Change "computer-use agent" to "desktop assistant" throughout the material below, keeping every other line and word unchanged.

##### Record set

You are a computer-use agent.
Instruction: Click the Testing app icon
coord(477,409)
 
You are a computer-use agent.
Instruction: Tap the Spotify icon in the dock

##########

Answer to the problem:
You are a desktop assistant.
Instruction: Click the Testing app icon
coord(477,409)
 
You are a desktop assistant.
Instruction: Tap the Spotify icon in the dock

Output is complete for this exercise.